Upgrading from Django 1.4 to Django 1.7

Normally when I make a major change to our backend, I Google the process to see what roadblocks other people have encountered. This saves me time because I know in advance what need to be done. For our recent move from Django 1.4 to Django 1.7 I found nothing. This meant I had to learn a few things about upgrading Django the hard way.

Here are the minimum things you need to know, to migrate from Django 1.4 to 1.7:

1. Adding a SECRET_KEY to your settings.py

Changed in Django 1.5, Django now requires every project to have a SECRET_KEY. It will refuse to start without a key. The key is used to provide cryptographic signing, and should be set to a unique value.

I used the following website to generate a secret key:

http://www.miniwebtool.com/django-secret-key-generator/

2. The concept of  Applications and applications registry in 1.7:

This is a new concept introduced in 1.7 where Django maintains a registry of your installed applications, hence making it really easy to manage and introspect all your apps. The best part I liked about this feature is that it makes it super easy to manage subapps and also run initialization code when each app is ready.

You can learn more about this here: https://docs.djangoproject.com/en/1.7/ref/applications/

You must keep in mind that because of this, you can no longer import models in your __init__.py files anymore, since it will break. But this in turn forces you to use the ready() function that you can override in your custom AppConfig in order to import all your models and hence given a consistent way of running init code across all Django projects.

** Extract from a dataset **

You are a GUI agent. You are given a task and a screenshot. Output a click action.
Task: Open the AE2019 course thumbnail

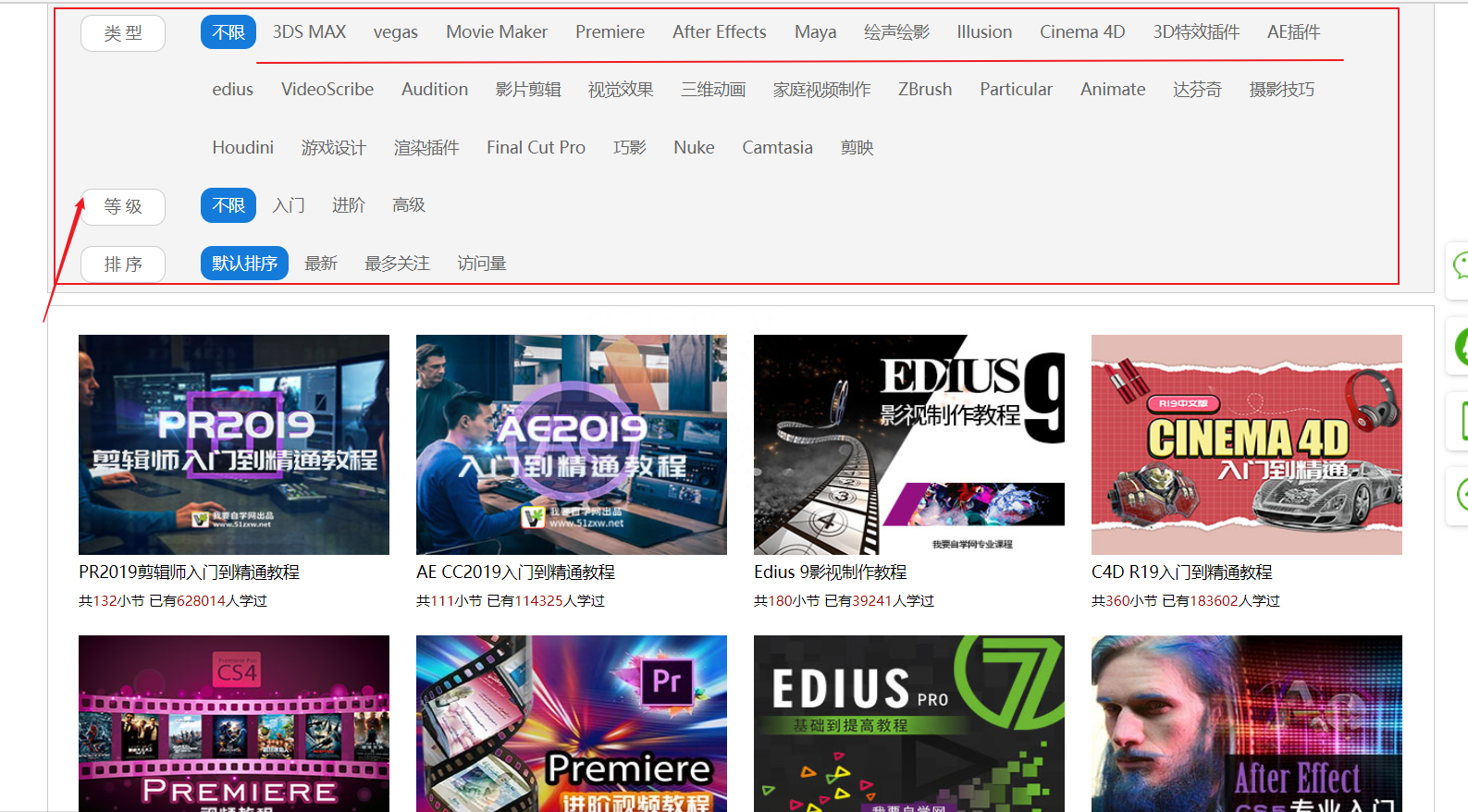coord(572,445)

3. Upgrading Django template url tags to use new syntax introduced in Django 1.5:

If you were already using Django’s  , you can skip this step, but in case you weren’t you must now change your url tags from to .

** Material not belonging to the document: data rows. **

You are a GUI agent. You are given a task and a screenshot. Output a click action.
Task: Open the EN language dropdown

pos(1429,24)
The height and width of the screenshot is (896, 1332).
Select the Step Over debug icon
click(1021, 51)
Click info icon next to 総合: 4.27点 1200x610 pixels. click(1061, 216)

There is this awesome sed command that you can use to convert all your url tags to the new format. You can either run this command from your template directory

sed -i -r -e "s#\{% url ([a-zA-Z0-9_.:-]+)#\{% url '\1'#g" * {% url ‘1’#g” *
or in order to run it recursively you can run the following:
find . -type f -print0 | xargs -0 sed -i -r -e "s#\{% url ([a-zA-Z0-9_.:-]+)#\{% url '\1'#g"

Credit goes to Enrico for posting this shortcut on stack here.

4. App Labels

While migrating from Django 1.4 I had issues where the new django migrations (which is the next topic) had issues recognizing which ‘app’ a given model belonged to. As a rule of thumb, I would just add app_label to all the models Meta class and set it to the package (folder) name.

5. Migrations

With Django 1.7 you no longer need south, since migrations are now built-in. The best way to migrate from south to django migrations is to delete all the migration files from your migrations folder (leave the __init__.py in there).

Run the following to generate all the new migrations:

python manage.py makemigrations

followed by migrate (if django sees that the table already exists then it won’t run those migrations)

python manage.py migrate

5. Urls.py

You might have the following in all your urls.py

from django.conf.urls.defaults import patterns, include, url

You will want to replace that with:

from django.conf.urls import patterns, include, url

6. HttpResponse

If there is any code that sets the mimetype of the HttpResponse manually you will need to change it to content_type.

HttpResponse({"message": "hello world!"}, mimetype="application/json")

becomes

HttpResponse({"message": "hello world!"}, content_type="application/json")

7. get_query_set

Also the get_query_set method has been deprecated in preference for get_queryset

So you will need to change that as well if you were overriding the get_query_set method previously.

8. Caching

If you were using ORM caching like johnny-cache, you will need to either kill that, roll your own or upgrade to something like django-cachalot.

9. Plugins

Remember to upgrade all your requirements and plugins. A lot of the older plugins might not be compatible with Django 1.7 or they might have released a newer version that is 1.7 compatible.

10. Celery

It would be a good idea to upgrade to Celery >= 3.1.16 as well, which has some setting changes as well, that you will need to handle.

It feels good to be back on the latest version and able to use the latest features and plugins.